Home    Worksheets    Subroutines   

Worksheet 105:
Count-Up Loop and Variables

In this worksheet you will learn how to use variables to control the number of
times you go round a loop.

You can use this to make the buggy go forward a known distance.

1) Start up the PICAXE Programming Editor program:  click here
  - Make sure that the following options are selected (in View / Options...)
PICAXE-18x   (Mode tab)
  - Text-mode Colour syntax   (Editor tab)
  - Compiler-Enhanced   (Editor tab)
(if these aren't set correctly you won't be able to simulate)

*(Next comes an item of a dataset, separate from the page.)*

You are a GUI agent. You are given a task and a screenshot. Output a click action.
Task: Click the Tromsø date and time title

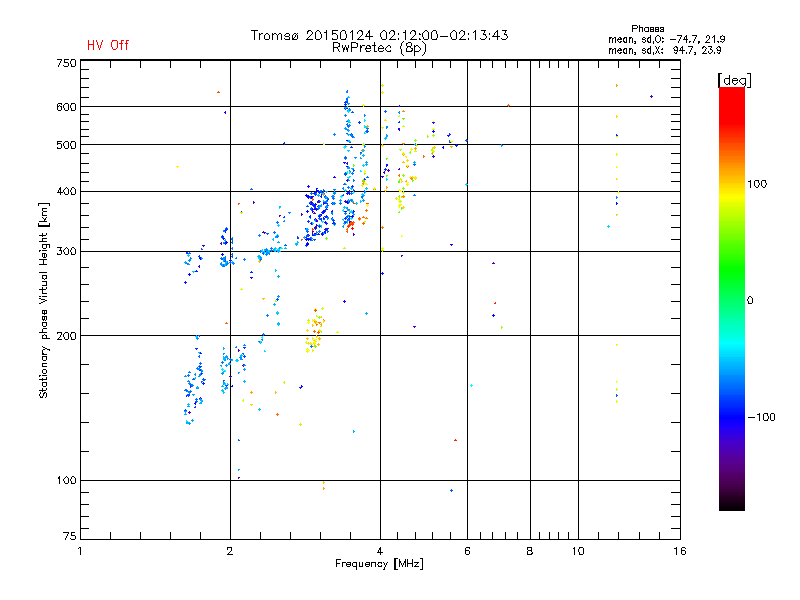pos(379,35)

  - You should see the BASIC page. (if not, Click the Basic button.. )

2)  Count-Up Loop:
This loop uses Variable b0 to store the count value.  (It doesn't do anything useful inside the loop yet)
Here is  your main program:
'---2 Count Up Loop -------------
        let b0=0            ' set count to 0
        do until b0=10     
         inc b0             ' count up by 1
        loop                ' loop back
        let pins=%00000110  ' LEDs ON
'----------end of main program---
This program starts by setting the count to zero

It then loops 10 times,

 and finally lights the LEDs

It uses "let b0=0" to start the loop with a count of zero. 
It uses "until b0=10" to control when the loop finishes. 
It uses "inc b0" to step the count up by 1 each time you go round the loop.

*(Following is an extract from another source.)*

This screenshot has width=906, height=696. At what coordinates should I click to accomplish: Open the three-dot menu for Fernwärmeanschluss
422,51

This loop does not go on forever. It stops when the count reaches 10.

3) Simulate the loop.

Click on Simulate/Step on the menu bar.

The Simulator is ready to run the program, but won't do anything
until you tell it to step to the next basic command.
Switch on the "Show variables" part of the simulate screen.

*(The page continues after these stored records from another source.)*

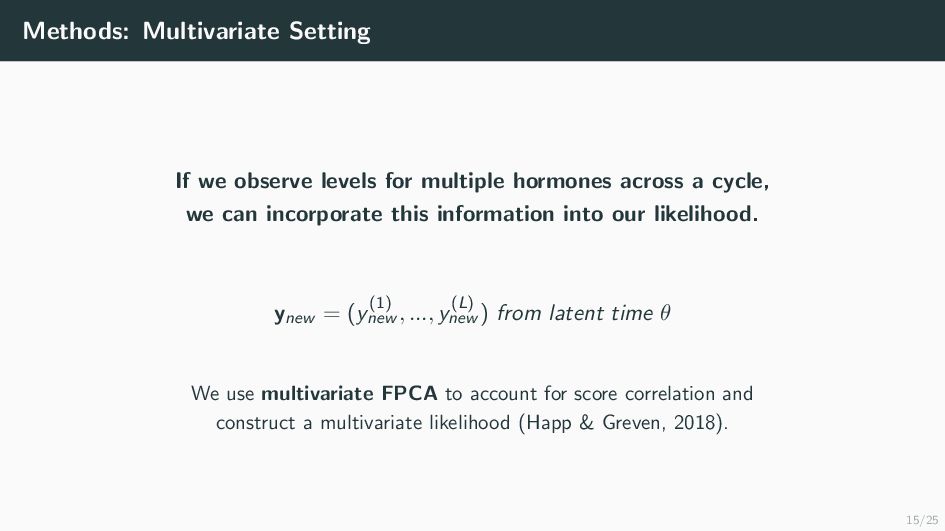Click the y_new superscript (1) term
Screen dimensions: 945x531
click(372, 312)
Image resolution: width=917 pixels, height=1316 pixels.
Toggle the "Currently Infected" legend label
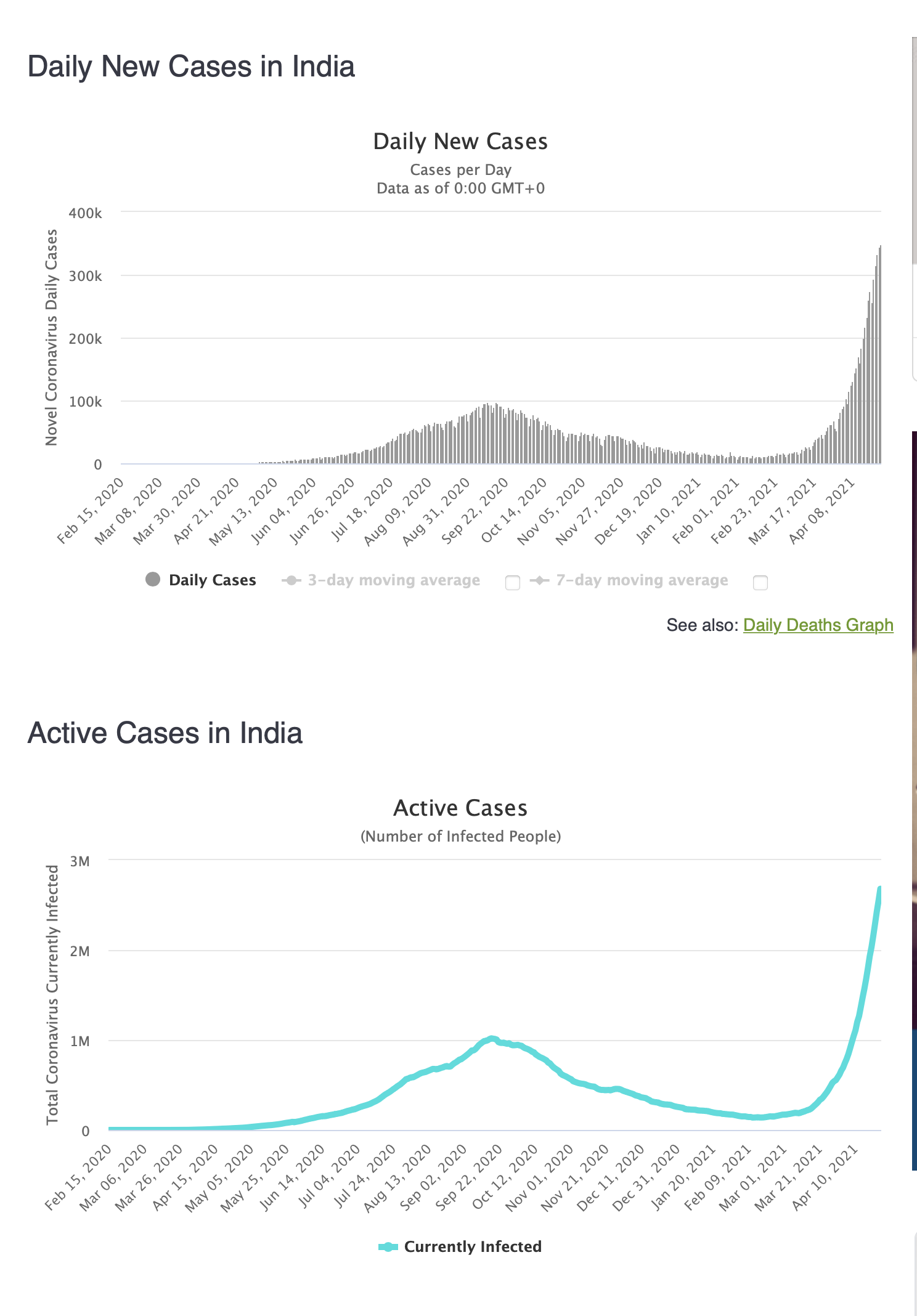click(x=473, y=1247)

There should be a Simulate window on the PC screen like this:

Step round the program.

Use the step button
Each line will be highlighted as it briefly runs.


Step on till you get to the first "do"
What is the value of b0 the first time you get to the "do" command  

Now watch the variable b0 increase each time it passes the line
  "inc b0" in the program

Finally check that it goes to line "
let pins=%00000110" when the count is high enough.
What is the value of b0 when you get to line "let pins=%00000110"  

4) Variables.

In the simulator there is a display of all 14 variables:
these are called b0 to b13.
In the loop above we only use b0.
We could have used any of the other 13.

Some facts:
Variables store numbers, the smallest is 0, the largest is 255.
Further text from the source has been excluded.